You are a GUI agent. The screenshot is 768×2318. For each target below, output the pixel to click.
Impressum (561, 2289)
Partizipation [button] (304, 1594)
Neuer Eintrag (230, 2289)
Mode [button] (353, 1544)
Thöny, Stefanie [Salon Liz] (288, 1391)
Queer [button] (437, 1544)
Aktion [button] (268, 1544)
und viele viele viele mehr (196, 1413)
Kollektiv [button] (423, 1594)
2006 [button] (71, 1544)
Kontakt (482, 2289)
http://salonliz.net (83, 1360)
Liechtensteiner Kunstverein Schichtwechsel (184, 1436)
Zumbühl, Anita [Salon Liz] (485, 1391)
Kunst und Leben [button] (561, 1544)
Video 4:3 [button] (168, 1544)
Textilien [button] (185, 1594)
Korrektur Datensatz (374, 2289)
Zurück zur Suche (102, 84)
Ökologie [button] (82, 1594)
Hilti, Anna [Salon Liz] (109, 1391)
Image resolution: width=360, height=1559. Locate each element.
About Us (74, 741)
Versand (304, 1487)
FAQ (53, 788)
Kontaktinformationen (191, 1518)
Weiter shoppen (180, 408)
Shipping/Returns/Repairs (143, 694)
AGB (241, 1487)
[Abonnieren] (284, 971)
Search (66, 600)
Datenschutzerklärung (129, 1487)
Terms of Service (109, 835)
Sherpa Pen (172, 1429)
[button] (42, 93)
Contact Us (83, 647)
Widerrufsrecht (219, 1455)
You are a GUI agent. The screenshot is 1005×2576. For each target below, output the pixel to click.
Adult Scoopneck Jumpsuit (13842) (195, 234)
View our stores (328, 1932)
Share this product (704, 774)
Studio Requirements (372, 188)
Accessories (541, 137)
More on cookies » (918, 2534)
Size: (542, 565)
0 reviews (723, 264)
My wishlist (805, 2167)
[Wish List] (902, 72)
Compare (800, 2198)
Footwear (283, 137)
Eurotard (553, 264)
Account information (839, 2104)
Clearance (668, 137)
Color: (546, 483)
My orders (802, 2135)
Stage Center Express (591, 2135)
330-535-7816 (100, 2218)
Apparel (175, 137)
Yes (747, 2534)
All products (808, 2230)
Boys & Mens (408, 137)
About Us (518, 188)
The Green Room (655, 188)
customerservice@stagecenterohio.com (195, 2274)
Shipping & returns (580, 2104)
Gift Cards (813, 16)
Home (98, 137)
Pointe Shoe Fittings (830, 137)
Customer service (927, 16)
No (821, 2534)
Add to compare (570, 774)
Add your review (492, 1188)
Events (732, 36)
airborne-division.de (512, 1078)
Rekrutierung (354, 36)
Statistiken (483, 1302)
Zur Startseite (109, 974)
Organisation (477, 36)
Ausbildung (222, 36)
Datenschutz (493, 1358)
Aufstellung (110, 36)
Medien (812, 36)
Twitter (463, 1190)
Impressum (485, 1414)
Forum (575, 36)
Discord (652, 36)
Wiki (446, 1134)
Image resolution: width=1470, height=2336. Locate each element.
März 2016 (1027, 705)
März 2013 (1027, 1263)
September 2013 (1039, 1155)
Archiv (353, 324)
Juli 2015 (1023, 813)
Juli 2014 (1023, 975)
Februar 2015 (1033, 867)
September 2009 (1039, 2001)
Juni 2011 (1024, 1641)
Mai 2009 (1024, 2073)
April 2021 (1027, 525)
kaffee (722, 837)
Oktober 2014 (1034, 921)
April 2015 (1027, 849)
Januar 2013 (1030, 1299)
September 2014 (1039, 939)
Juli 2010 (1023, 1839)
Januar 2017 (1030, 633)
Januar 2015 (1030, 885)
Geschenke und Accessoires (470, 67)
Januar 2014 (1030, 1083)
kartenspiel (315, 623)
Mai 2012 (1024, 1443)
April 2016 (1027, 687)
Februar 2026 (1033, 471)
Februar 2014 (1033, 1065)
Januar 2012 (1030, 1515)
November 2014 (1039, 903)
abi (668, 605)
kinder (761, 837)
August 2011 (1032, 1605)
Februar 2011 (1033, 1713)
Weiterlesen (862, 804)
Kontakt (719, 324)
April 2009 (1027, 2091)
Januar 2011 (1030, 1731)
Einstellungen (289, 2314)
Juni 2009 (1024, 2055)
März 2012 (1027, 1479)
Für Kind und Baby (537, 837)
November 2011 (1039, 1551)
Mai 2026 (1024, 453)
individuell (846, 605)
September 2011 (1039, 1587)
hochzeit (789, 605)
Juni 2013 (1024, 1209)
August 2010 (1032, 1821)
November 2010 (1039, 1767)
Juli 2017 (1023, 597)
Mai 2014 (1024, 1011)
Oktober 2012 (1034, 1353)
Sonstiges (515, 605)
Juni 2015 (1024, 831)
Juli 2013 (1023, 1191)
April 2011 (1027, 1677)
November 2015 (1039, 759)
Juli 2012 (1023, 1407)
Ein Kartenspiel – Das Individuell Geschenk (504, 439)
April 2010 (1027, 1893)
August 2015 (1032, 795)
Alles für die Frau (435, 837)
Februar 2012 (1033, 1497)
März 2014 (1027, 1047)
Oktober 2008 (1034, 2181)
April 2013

##########

• [INSTRUCTIONS FOR THE TASK] Above is a listing; print exactly its lines from the one with "Juni 2009 (1024, 2055)" through the one with "Februar 2012 (1033, 1497)", and no other lines.

• [ANSWER BOX]
Juni 2009 (1024, 2055)
März 2012 (1027, 1479)
Für Kind und Baby (537, 837)
November 2011 (1039, 1551)
Mai 2026 (1024, 453)
individuell (846, 605)
September 2011 (1039, 1587)
hochzeit (789, 605)
Juni 2013 (1024, 1209)
August 2010 (1032, 1821)
November 2010 (1039, 1767)
Juli 2017 (1023, 597)
Mai 2014 (1024, 1011)
Oktober 2012 (1034, 1353)
Sonstiges (515, 605)
Juni 2015 (1024, 831)
Juli 2013 (1023, 1191)
April 2011 (1027, 1677)
November 2015 (1039, 759)
Juli 2012 (1023, 1407)
Ein Kartenspiel – Das Individuell Geschenk (504, 439)
April 2010 (1027, 1893)
August 2015 (1032, 795)
Alles für die Frau (435, 837)
Februar 2012 (1033, 1497)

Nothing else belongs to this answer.